[Data]
************

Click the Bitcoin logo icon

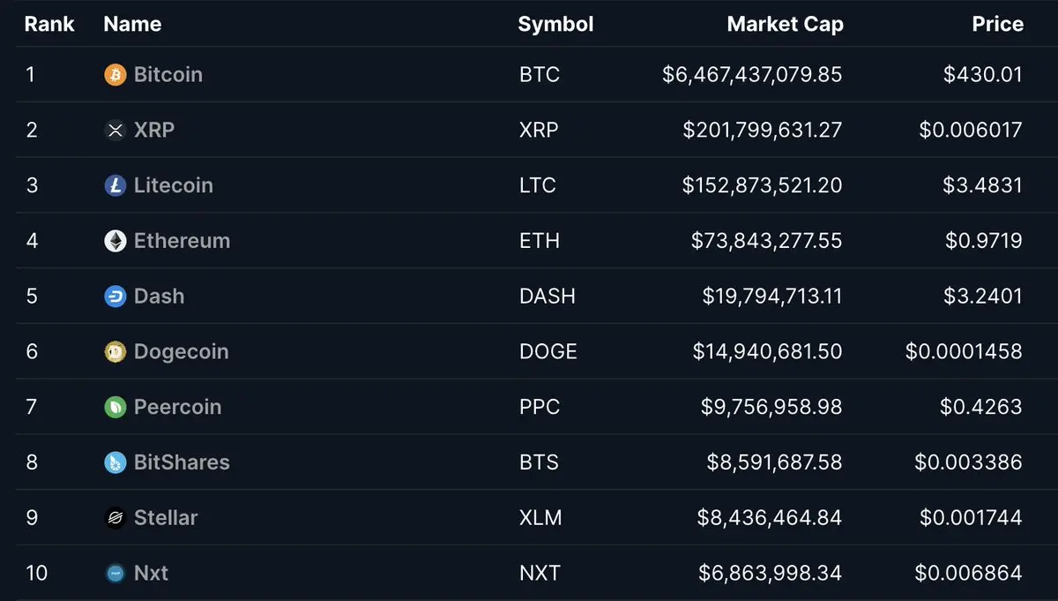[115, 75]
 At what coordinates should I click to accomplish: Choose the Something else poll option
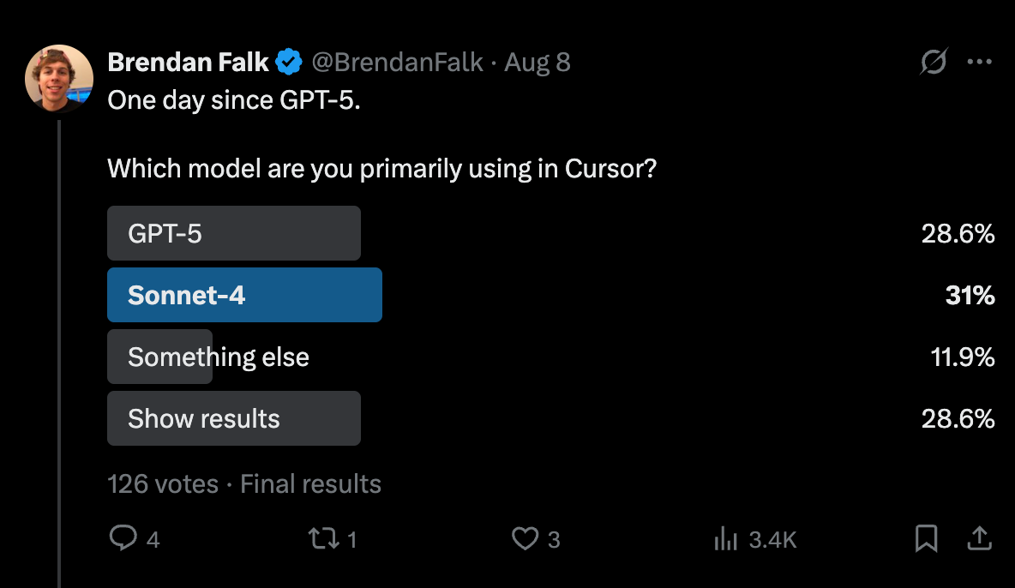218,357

************

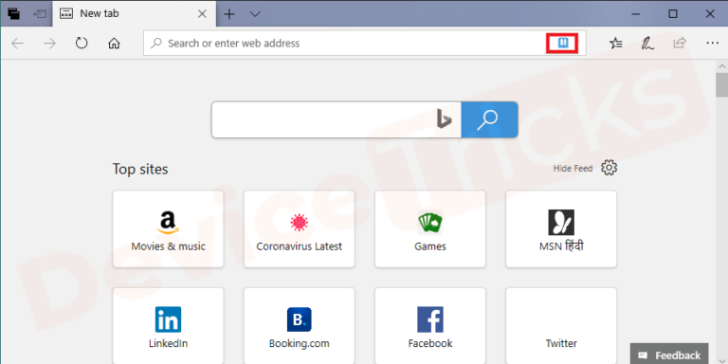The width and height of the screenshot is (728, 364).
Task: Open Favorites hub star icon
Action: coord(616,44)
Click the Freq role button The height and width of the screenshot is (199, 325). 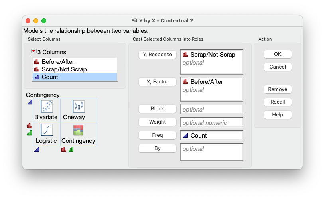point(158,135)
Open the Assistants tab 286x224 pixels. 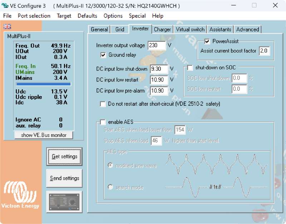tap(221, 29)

************

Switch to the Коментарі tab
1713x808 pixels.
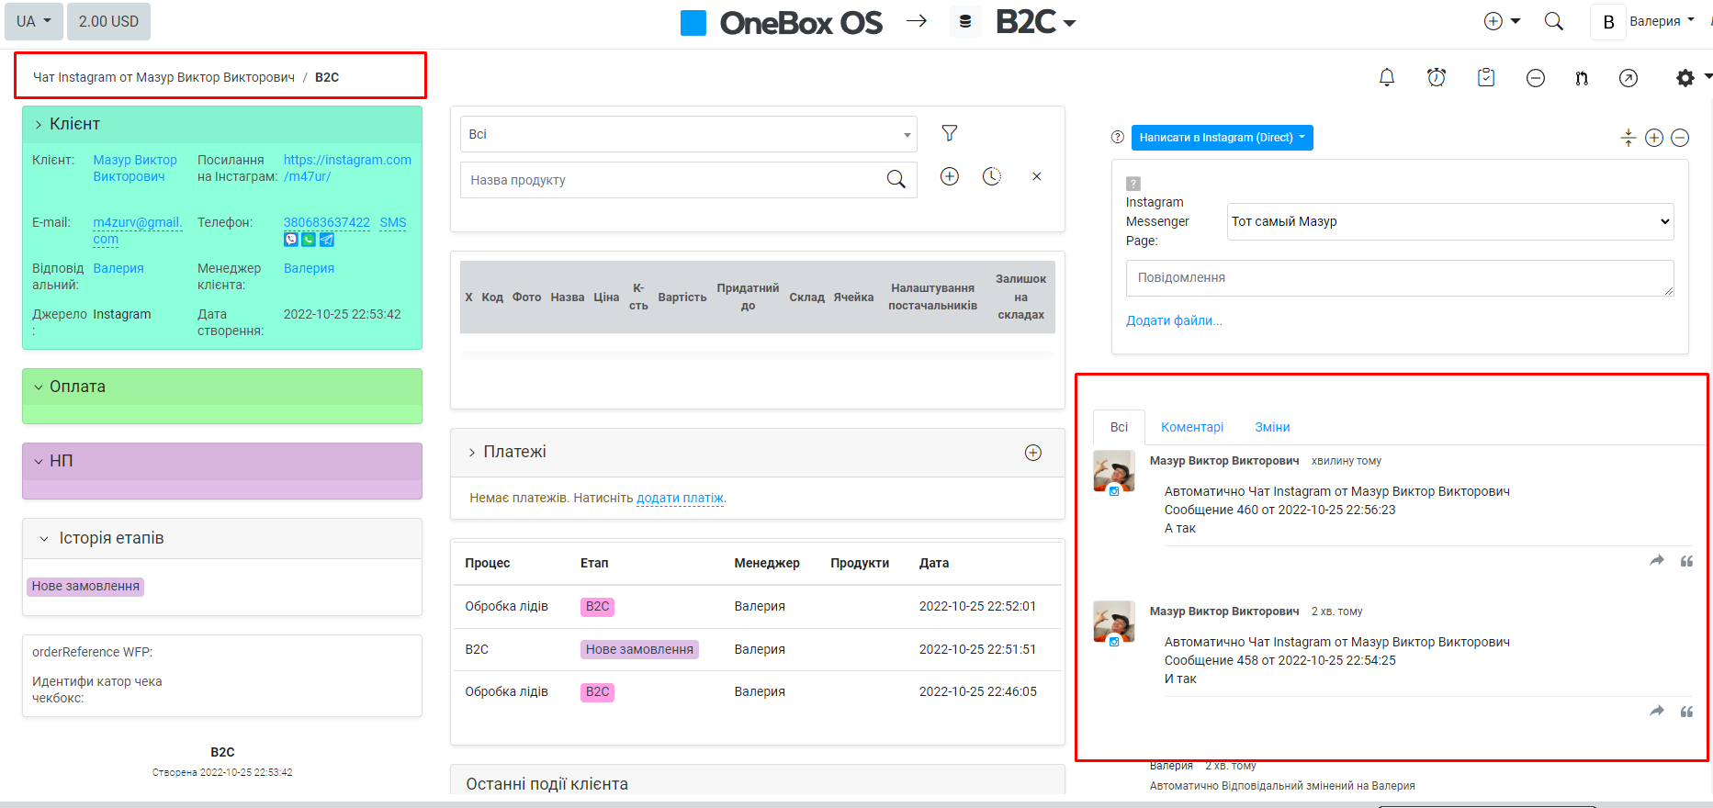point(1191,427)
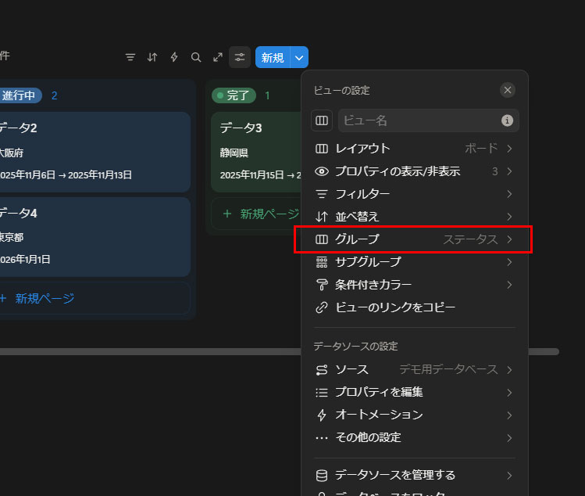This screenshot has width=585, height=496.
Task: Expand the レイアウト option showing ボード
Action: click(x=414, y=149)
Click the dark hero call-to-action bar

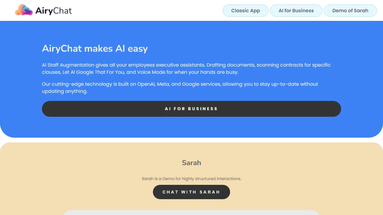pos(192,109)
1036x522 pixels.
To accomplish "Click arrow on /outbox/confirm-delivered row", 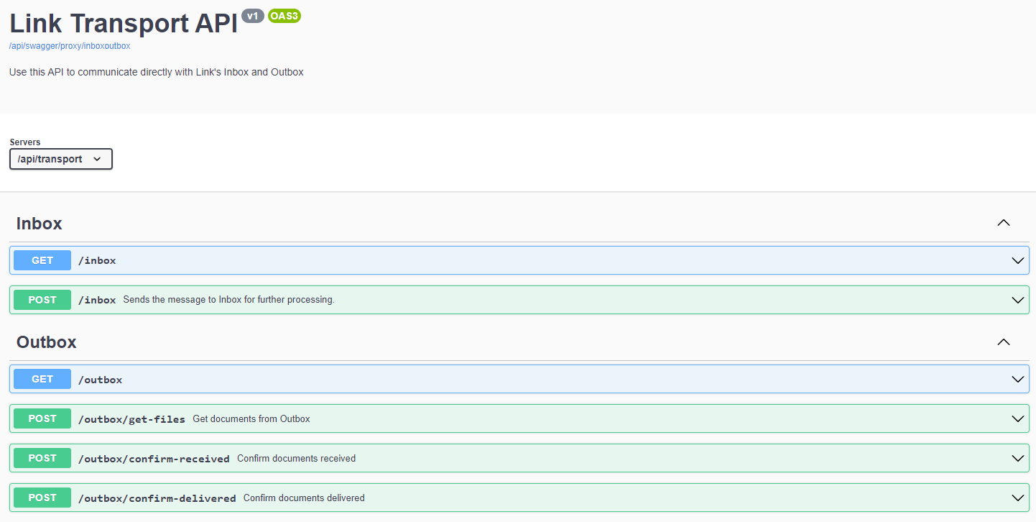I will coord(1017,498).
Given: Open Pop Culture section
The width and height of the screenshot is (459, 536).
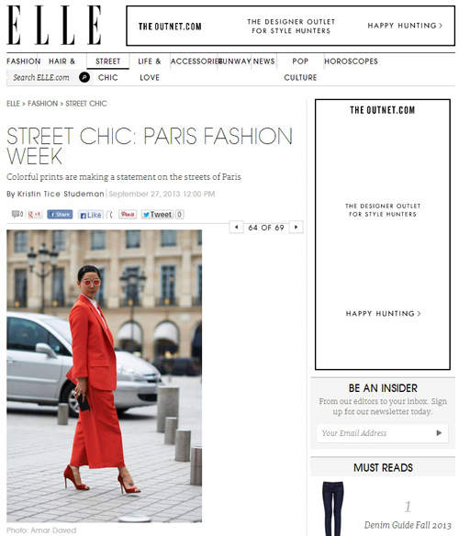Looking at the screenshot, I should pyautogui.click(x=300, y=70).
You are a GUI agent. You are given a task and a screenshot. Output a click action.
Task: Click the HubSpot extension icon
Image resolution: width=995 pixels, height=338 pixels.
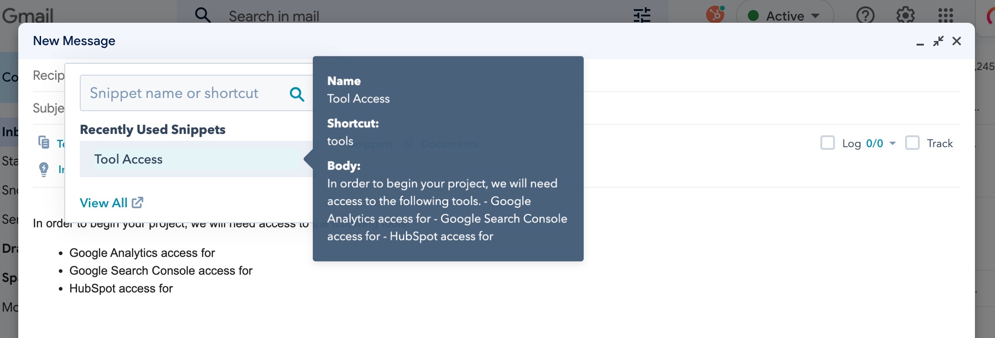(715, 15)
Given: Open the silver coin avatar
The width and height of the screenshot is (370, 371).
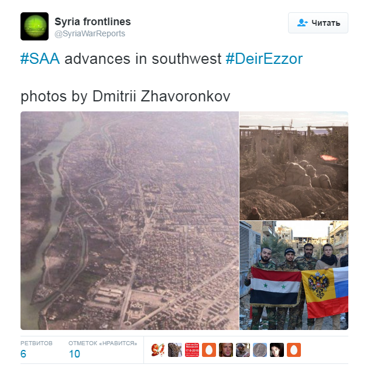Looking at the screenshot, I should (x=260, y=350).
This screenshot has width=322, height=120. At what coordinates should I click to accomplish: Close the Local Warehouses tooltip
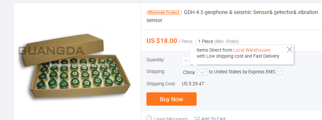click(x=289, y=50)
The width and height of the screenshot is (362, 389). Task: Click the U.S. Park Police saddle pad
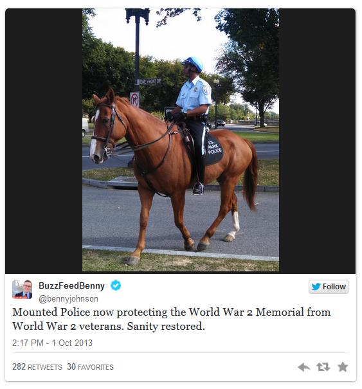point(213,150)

************

[Activity]
The answer is those lines of the material above that run from the one containing "1713x808 pixels." up to and including the one containing "1036x522 pixels.", restated exactly and without images.

[Solution to the exercise]
1713x808 pixels.
point(1191,427)
This screenshot has width=585, height=496.
Task: Expand the レイアウト option showing ボード
Action: click(x=414, y=149)
Click the dark hero call-to-action bar

pos(192,109)
1036x522 pixels.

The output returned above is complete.